**Stored data:**
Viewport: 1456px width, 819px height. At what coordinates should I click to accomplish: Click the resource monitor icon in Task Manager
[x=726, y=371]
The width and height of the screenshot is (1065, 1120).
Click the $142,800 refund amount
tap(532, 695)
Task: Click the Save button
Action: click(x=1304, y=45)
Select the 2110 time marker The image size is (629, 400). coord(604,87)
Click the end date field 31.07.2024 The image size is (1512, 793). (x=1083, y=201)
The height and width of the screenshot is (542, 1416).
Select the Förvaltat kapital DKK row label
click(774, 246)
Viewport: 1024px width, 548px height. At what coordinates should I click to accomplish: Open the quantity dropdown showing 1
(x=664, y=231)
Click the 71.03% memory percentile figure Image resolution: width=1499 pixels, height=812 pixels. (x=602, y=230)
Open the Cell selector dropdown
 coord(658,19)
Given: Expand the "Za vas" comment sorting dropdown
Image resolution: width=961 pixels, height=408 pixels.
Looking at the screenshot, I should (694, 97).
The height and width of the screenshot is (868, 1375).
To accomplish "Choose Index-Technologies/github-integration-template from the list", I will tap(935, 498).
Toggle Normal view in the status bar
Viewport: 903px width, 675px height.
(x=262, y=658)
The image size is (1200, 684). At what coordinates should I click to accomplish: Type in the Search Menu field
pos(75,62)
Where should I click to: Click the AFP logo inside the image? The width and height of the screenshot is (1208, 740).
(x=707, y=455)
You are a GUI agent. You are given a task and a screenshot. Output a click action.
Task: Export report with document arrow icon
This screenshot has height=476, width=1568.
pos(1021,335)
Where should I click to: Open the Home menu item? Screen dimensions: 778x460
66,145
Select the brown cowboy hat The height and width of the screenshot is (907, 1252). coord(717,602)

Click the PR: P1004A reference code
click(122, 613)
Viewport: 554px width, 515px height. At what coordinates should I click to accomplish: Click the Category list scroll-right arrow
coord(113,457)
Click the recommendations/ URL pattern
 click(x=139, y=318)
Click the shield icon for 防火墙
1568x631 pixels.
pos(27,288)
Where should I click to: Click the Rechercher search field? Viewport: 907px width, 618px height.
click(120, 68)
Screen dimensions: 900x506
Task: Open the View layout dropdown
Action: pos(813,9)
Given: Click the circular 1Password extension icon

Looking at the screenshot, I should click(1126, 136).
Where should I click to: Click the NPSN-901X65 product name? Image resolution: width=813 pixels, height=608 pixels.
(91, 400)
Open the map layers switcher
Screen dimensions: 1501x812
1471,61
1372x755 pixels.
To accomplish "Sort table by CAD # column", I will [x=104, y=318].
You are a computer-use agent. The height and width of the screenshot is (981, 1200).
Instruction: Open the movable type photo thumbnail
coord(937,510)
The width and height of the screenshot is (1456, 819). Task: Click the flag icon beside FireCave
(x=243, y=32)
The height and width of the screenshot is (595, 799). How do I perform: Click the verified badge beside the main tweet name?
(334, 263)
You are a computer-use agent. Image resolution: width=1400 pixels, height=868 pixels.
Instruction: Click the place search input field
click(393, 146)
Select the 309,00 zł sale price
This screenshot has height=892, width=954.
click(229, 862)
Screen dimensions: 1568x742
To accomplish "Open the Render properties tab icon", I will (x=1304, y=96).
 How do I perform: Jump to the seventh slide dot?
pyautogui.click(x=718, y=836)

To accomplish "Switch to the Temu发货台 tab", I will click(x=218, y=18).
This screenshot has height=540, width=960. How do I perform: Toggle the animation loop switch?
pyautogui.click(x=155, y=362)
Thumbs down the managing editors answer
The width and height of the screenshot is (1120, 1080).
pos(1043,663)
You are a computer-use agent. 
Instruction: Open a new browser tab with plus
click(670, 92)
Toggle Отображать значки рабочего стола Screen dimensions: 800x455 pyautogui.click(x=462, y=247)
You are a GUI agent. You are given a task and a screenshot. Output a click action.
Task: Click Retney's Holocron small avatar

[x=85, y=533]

**Work to be completed:**
Rewrite the stretch from "Click the recommendations/ URL pattern" through "pyautogui.click(x=718, y=836)", changing "thumbnail" to "preview" and leaving everything else unchanged.

**Response below:**
Click the recommendations/ URL pattern
 click(x=139, y=318)
Click the shield icon for 防火墙
1568x631 pixels.
pos(27,288)
Where should I click to: Click the Rechercher search field? Viewport: 907px width, 618px height.
click(120, 68)
Screen dimensions: 900x506
Task: Open the View layout dropdown
Action: pos(813,9)
Given: Click the circular 1Password extension icon

Looking at the screenshot, I should click(1126, 136).
Where should I click to: Click the NPSN-901X65 product name? Image resolution: width=813 pixels, height=608 pixels.
(91, 400)
Open the map layers switcher
Screen dimensions: 1501x812
1471,61
1372x755 pixels.
To accomplish "Sort table by CAD # column", I will [x=104, y=318].
You are a computer-use agent. The height and width of the screenshot is (981, 1200).
Instruction: Open the movable type photo preview
coord(937,510)
The width and height of the screenshot is (1456, 819). Task: Click the flag icon beside FireCave
(x=243, y=32)
The height and width of the screenshot is (595, 799). How do I perform: Click the verified badge beside the main tweet name?
(334, 263)
You are a computer-use agent. Image resolution: width=1400 pixels, height=868 pixels.
Instruction: Click the place search input field
click(393, 146)
Select the 309,00 zł sale price
This screenshot has height=892, width=954.
click(229, 862)
Screen dimensions: 1568x742
To accomplish "Open the Render properties tab icon", I will (x=1304, y=96).
 How do I perform: Jump to the seventh slide dot?
pyautogui.click(x=718, y=836)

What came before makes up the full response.